Faction represented in the Knesset
- 2021–2022: Yamina

Personal details
- Born: 6 April 1970 (age 56) Haifa, Israel

= Nir Orbach =

Israeli politician

Nir Orbach (ניר אורבך; born 6 April 1970) is an Israeli politician. He was a member of the Knesset for the Yamina party from 2021 to 2022.

==Biography==
Orbach worked as a parliamentary assistant to Effi Eitam and Nissan Slomiansky. He later became director of the Jewish Home party and was eleventh on its list for the 2015 elections, but failed to enter the Knesset as the party won eight seats.

In January 2021, he ran for the party leadership, but lost to Hagit Moshe by 472 votes to 369. He subsequently left the party and joined Yamina's list for the March 2021 elections. Placed sixth on the Yamina list, he was elected to the Knesset as the party won seven seats.

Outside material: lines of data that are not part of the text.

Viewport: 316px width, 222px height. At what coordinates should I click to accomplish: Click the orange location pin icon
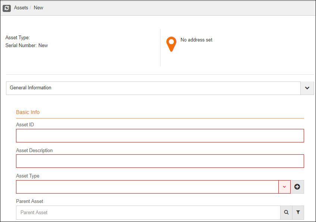tap(171, 44)
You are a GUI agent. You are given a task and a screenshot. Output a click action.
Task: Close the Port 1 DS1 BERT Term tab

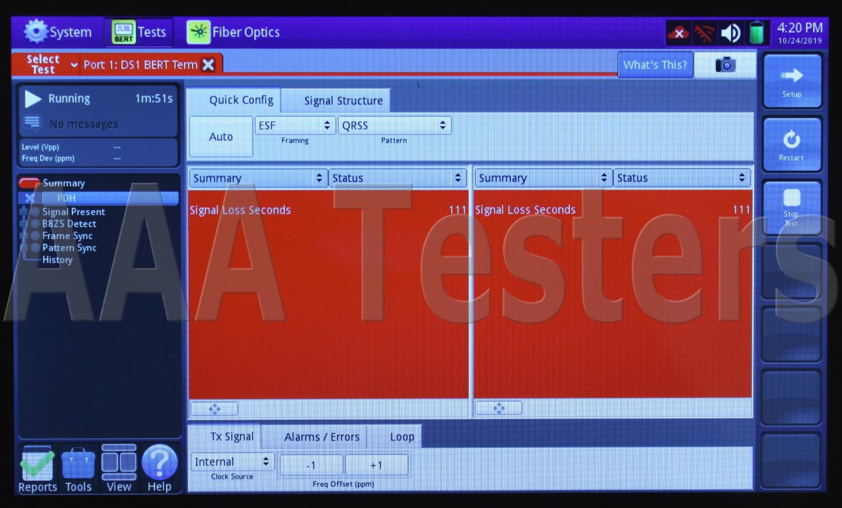pos(209,65)
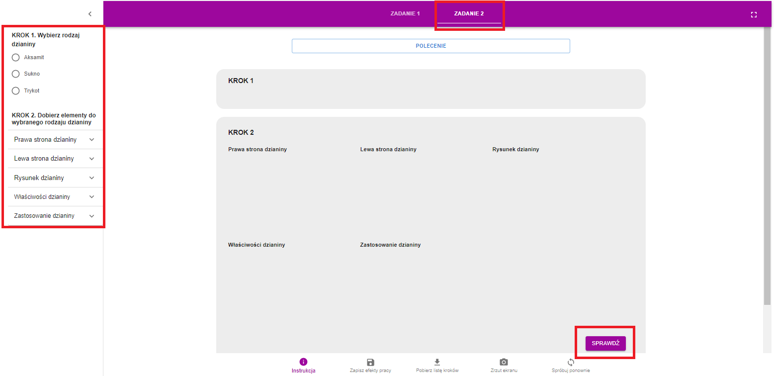This screenshot has width=774, height=376.
Task: Download the list via Pobierz listę kroków
Action: [437, 362]
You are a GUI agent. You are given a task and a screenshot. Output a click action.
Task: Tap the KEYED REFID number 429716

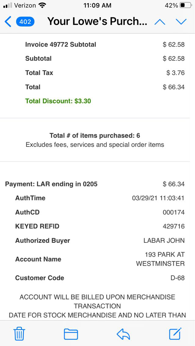[x=174, y=226]
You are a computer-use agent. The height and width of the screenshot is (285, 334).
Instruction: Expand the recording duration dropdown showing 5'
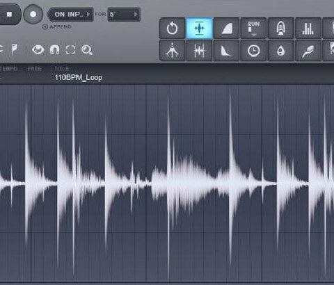[124, 15]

During the formation of the Bennett-Lapid "change" government, Orbach publicly announced that he would consider voting against it in the Knesset. During the negotiations at the Kfar Maccabiah Hotel, rival protests were being held outside by supporters of the Bennett-Lapid deal and by right-wing activists who oppose the "change government". One of the protesters who opposed the possible new government addressed the others and called for Orbach's house in Petah Tikva to be burned, should he vote in favor of the coalition deal. Another message invited Orbach to attend his own funeral and accused him of "[supporting] a government that harmed Shabbat and Torah study and brought Reform [Jews] and assimilation to the Holy Land." Orbach also considered resigning from the Knesset rather than voting for the coalition, though this would have allowed Shirly Pinto, a strong supporter of the coalition, to take his seat. Ultimately, Orbach chose to retain his seat in the Knesset and vote for the unity government, arguing it was necessary to "end the stalemate in Israeli politics".

Orbach quit the coalition government in June 2022, reducing it to a minority of 59 seats in the Knesset. He blamed "extremist and anti-Zionist members" for his resignation. Orbach decided to temporarily step back from his political career in September 2022 and not contest the 2022 Knesset elections. He also stated that he would work to ensure that the next government was a right-wing one.